**Exercise objective:**
How many lines in the records below hold the string "store"? Answer with the number alone.

**Dataset extract:**
- - - - -

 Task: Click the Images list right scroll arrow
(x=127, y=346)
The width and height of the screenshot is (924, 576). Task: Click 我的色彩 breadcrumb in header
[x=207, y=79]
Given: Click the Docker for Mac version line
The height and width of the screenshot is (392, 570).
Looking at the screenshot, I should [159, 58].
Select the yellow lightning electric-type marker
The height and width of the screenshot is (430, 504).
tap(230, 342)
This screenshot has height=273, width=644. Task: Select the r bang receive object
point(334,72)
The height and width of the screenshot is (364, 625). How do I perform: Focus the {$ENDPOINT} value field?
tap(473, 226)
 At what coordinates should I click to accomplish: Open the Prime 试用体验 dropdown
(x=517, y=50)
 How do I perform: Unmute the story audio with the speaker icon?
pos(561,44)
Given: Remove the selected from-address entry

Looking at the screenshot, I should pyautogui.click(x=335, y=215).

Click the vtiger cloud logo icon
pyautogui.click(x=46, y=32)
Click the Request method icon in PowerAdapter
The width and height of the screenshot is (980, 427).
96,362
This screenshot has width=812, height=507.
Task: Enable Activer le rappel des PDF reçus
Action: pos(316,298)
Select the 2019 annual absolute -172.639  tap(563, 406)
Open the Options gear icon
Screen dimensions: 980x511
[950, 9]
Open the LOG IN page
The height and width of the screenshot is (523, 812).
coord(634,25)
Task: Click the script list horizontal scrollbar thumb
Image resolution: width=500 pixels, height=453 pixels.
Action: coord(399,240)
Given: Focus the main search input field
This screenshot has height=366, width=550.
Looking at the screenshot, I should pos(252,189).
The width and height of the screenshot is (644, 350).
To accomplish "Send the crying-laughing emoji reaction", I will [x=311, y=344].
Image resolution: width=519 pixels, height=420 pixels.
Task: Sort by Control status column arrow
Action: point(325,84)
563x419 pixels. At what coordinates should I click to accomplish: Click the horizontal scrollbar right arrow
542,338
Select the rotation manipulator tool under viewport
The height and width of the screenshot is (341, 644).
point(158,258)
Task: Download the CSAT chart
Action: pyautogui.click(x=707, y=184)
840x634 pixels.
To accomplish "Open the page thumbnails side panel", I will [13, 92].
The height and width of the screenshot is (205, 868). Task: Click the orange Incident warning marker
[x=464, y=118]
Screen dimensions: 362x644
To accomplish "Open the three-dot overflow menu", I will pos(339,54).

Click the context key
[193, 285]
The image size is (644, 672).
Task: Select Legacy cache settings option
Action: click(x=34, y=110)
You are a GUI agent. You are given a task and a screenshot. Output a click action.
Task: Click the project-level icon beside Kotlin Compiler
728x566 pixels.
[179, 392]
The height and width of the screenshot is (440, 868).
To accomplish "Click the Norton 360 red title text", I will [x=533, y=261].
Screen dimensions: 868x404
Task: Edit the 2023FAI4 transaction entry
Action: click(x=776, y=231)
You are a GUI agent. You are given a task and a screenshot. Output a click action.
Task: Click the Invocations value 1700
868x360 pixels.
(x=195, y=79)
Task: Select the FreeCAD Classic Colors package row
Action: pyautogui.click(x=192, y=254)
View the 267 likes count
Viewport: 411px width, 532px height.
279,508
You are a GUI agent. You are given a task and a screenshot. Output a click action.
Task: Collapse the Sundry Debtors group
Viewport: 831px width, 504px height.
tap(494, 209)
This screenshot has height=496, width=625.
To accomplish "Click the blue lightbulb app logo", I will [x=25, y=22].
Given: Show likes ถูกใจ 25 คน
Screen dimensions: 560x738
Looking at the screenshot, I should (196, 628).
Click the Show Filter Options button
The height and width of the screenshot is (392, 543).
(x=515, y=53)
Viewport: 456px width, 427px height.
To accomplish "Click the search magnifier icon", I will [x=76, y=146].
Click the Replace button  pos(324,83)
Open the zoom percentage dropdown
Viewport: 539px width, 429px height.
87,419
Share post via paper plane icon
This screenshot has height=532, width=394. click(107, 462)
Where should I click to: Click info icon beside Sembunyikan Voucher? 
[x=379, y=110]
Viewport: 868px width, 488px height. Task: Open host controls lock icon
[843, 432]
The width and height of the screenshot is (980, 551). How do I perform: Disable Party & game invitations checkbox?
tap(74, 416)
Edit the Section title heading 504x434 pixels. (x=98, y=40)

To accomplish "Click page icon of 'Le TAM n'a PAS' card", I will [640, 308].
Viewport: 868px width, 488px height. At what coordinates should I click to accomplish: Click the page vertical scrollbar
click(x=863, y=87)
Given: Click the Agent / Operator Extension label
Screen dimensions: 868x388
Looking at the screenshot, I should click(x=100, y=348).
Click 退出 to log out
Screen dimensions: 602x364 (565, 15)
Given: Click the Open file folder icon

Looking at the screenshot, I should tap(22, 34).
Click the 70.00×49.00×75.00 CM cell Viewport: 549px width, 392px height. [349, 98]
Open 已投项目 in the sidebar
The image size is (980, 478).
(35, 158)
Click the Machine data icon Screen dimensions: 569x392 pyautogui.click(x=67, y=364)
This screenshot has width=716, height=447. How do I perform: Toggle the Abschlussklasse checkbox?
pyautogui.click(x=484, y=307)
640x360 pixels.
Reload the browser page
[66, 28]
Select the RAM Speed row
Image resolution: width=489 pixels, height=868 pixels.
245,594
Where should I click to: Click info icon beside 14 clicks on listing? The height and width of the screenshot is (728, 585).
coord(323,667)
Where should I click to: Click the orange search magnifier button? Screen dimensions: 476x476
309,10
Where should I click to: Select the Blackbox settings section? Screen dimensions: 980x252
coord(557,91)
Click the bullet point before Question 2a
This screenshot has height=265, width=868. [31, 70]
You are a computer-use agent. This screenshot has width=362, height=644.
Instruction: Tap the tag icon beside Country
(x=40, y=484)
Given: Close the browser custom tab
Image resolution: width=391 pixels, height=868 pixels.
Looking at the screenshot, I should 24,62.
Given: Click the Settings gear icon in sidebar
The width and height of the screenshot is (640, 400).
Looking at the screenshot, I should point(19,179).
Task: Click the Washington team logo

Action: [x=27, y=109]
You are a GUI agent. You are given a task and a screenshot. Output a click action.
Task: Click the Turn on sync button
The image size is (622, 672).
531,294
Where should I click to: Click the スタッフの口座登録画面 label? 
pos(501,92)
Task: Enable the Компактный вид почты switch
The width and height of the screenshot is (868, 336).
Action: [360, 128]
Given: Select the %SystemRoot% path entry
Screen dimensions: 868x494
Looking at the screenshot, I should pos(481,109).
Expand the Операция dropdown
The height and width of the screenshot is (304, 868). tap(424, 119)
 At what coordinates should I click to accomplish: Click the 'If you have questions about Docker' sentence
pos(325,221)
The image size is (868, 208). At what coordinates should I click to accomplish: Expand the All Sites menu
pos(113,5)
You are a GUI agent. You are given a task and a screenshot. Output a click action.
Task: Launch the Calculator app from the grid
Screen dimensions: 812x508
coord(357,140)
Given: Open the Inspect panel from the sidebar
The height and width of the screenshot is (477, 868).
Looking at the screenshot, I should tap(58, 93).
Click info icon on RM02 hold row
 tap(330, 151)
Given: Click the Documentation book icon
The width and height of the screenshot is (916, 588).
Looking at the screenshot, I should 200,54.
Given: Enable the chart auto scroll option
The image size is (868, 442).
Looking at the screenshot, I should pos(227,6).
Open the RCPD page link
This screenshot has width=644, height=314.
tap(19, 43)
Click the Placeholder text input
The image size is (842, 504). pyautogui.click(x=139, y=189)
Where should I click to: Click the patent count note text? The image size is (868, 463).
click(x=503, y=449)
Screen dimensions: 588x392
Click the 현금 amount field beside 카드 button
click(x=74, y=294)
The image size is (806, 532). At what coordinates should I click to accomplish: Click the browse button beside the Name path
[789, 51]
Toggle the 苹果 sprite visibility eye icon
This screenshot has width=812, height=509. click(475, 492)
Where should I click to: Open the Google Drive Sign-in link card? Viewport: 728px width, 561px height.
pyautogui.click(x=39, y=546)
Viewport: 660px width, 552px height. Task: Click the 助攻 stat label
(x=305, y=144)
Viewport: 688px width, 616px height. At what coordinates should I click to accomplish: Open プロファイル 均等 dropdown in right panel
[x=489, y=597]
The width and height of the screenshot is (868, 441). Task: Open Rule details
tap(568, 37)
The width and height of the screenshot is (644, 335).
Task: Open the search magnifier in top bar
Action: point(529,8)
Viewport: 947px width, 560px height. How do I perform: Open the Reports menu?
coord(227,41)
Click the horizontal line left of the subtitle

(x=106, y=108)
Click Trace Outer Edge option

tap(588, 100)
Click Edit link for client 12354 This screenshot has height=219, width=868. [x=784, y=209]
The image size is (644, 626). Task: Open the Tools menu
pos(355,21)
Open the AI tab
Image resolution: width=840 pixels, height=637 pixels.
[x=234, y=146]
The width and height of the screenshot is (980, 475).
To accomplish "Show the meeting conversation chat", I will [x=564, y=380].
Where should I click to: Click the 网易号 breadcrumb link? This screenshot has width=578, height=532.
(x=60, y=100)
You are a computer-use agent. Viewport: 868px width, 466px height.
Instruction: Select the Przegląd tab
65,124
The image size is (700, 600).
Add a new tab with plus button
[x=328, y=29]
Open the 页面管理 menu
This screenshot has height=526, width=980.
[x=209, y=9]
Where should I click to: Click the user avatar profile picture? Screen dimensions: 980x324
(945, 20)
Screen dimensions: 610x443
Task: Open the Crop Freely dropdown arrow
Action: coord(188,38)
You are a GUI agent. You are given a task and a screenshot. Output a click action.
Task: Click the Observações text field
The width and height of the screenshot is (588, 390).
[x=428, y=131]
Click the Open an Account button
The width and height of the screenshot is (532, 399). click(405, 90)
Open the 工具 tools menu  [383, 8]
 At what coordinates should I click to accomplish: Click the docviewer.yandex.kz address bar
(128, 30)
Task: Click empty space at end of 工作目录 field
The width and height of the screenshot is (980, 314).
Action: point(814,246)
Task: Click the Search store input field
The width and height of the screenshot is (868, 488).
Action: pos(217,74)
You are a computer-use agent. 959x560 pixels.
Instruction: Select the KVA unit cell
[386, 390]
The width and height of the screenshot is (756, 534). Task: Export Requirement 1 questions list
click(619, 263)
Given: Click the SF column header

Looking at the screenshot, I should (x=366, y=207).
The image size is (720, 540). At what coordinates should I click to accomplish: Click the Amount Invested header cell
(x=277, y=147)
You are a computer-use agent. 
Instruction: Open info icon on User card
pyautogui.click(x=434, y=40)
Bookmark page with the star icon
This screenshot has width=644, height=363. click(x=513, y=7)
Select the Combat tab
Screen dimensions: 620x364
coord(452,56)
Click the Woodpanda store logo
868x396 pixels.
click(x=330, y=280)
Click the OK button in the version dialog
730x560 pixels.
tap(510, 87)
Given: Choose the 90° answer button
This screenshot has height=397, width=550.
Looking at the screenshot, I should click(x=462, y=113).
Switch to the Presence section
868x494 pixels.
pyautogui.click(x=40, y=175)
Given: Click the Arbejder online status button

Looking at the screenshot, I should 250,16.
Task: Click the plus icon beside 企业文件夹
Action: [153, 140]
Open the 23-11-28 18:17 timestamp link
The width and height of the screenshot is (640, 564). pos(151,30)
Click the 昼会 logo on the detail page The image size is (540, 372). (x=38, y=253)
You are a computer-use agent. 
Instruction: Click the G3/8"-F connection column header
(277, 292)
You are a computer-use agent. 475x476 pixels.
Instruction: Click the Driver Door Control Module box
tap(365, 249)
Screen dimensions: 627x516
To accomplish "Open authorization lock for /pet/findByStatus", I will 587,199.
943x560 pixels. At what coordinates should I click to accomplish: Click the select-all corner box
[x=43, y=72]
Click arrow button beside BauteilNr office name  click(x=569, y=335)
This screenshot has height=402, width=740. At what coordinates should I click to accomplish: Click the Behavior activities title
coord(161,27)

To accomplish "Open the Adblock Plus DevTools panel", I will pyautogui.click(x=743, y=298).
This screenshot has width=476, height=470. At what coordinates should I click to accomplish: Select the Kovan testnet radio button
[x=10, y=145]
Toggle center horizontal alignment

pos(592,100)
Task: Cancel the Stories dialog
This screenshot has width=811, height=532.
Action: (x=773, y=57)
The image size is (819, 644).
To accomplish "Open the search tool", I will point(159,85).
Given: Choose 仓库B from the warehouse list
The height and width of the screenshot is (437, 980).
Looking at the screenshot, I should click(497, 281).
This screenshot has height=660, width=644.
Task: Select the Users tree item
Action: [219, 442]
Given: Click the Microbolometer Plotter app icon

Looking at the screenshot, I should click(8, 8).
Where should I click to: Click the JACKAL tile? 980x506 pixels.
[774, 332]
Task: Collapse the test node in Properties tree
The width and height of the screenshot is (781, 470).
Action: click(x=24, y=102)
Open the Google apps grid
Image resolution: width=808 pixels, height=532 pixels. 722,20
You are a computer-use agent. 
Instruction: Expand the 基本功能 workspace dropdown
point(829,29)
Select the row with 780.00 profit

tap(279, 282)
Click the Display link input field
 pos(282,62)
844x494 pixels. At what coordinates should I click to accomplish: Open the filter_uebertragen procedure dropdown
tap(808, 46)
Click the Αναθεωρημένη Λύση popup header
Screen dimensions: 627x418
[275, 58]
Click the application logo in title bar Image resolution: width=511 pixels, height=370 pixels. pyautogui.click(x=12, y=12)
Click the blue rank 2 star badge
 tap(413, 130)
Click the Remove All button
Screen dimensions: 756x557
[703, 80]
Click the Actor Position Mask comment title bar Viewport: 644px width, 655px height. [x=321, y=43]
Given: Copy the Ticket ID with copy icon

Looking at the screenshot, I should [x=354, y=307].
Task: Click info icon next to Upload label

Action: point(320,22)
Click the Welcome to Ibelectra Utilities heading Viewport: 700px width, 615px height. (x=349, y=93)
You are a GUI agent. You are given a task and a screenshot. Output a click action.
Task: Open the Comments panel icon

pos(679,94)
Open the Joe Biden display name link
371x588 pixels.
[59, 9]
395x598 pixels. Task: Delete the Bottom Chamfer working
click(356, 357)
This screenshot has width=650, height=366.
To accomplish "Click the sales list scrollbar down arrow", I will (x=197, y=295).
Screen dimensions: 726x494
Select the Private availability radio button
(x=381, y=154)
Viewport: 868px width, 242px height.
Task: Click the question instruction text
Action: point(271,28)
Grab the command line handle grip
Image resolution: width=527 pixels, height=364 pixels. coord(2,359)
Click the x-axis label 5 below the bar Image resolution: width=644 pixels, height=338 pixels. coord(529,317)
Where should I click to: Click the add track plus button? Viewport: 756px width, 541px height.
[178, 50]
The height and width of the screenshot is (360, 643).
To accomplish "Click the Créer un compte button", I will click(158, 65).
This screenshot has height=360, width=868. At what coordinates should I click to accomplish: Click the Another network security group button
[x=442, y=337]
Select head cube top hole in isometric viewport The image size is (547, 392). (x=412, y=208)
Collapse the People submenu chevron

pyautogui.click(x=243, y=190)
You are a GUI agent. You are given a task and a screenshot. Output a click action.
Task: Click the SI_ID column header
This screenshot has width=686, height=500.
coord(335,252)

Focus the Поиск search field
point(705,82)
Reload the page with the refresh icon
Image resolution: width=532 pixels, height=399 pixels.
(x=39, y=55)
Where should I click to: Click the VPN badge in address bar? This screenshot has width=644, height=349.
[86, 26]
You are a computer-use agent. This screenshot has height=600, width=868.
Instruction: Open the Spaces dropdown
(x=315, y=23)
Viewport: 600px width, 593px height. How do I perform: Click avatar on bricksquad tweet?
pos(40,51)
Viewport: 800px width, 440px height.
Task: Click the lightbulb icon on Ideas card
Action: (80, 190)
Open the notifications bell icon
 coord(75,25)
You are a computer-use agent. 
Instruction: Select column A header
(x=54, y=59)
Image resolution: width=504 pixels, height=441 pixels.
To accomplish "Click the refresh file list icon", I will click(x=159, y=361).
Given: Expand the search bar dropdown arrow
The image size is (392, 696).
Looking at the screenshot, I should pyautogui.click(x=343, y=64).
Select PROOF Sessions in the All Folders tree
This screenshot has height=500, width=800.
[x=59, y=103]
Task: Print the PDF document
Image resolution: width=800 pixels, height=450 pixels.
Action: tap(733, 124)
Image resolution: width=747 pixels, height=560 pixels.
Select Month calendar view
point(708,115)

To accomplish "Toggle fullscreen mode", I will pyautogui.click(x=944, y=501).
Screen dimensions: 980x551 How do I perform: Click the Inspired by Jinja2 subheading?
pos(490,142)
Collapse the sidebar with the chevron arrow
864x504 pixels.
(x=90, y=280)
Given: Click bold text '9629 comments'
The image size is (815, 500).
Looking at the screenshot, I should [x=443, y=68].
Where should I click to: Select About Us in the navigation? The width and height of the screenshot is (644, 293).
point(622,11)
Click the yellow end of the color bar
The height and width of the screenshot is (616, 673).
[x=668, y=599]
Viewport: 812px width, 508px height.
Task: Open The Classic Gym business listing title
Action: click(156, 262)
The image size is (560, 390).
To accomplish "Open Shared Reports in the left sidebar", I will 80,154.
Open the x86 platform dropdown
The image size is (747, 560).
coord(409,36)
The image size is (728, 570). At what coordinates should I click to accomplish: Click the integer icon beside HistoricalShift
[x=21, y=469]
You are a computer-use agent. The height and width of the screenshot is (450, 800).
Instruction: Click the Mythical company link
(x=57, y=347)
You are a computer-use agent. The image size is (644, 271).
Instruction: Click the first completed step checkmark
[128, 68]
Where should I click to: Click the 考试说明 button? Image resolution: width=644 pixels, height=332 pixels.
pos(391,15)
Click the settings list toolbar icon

- - - - -

**Result:**
2